During Megarachnes time, Argentina and the rest of South America was part of the ancient supercontinent Gondwana which was beginning to fuse with the northern continents of Euramerica, North China, Siberia and Kazakhstania to form Pangaea. In addition to Megarachne, the Bajo de Véliz Formation preserves a wide array of fossilized flying insects, such as Rigattoptera (classified in the order Protorthoptera), but as a freshwater predator, Megarachne would probably not have fed on them. Instead, the blades on the frontal appendages of Megarachne would have allowed it to sweep-feed, raking through the soft sediment of the rivers it inhabited in order to capture and feed on small invertebrates. This feeding strategy was common to other mycteropoids.

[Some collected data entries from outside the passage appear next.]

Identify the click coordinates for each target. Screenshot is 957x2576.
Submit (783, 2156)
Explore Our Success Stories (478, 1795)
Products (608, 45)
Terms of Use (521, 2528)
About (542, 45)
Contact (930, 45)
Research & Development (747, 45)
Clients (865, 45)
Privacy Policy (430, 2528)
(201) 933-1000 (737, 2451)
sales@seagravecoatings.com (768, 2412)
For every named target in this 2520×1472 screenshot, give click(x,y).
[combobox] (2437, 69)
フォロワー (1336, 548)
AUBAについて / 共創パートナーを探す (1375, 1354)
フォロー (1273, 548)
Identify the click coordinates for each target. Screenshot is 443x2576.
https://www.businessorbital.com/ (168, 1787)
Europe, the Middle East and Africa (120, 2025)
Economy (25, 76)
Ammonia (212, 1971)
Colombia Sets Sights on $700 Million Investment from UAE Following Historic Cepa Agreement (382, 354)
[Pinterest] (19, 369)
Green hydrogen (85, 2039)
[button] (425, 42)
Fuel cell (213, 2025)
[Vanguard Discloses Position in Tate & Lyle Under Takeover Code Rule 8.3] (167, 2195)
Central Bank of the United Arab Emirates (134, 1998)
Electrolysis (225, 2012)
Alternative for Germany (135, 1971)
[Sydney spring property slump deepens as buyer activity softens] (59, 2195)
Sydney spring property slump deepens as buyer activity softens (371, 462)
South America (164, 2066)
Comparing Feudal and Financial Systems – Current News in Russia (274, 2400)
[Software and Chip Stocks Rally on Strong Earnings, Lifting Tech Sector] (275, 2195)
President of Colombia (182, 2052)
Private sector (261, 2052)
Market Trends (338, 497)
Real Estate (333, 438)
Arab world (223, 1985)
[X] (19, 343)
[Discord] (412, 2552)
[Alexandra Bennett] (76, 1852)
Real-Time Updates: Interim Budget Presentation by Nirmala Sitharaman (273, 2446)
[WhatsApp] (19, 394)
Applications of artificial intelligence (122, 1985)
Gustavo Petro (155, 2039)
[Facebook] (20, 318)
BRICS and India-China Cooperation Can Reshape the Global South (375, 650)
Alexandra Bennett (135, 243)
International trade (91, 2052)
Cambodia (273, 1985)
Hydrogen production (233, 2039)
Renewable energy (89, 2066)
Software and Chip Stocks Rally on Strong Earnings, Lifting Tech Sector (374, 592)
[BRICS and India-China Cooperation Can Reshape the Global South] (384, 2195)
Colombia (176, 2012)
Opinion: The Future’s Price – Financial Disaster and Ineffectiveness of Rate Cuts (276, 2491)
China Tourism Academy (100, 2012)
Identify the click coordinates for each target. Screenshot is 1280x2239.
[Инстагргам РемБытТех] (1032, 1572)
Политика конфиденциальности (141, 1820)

In comparison to the comparatively warm climate of the earlier parts of the Carboniferous, the Late Carboniferous was relatively cold globally. This climate change likely occurred during the Middle Carboniferous due to falling levels in the atmosphere and high oxygen levels. The Southern Hemisphere, where Argentina was and still is located, may even have experienced glaciation with large continental ice sheets similar to the modern glacial ice sheets of the Arctic and Antarctica, or smaller glaciers in dispersed centers. The spread of the ice sheets also affected sea levels, which would rise and fall throughout the period. Late Carboniferous flora was low in diversity but also developed uniformly throughout Gondwana. The plant life consisted of pteridosperm trees such as Nothorhacopteris, Triphyllopteris and Botrychiopsis, and lycopsid trees Malanzania, Lepidodendropsis and Bumbudendron. The plant fossils present also suggest that it was subject to monsoons during certain time intervals.

== In popular culture ==
During the production of the 2005 British documentary Walking with Monsters, Megarachne was slated to appear as a giant tarantula-like spider hunting the cat-sized reptile Petrolacosaurus in the segment detailing the Carboniferous, with the reconstruction closely following what was thought to be known of the genus at the time the series began production. The actual identity of the genus, as a eurypterid, was only discovered well into production and by then it was far too late to update the reconstructions. The scenes were left in, but the giant spider was renamed as an unspecified species belonging to the primitive spider suborder Mesothelae, a suborder that actually exists but with genera much smaller than, and looking considerably different from, the spider featured in the program.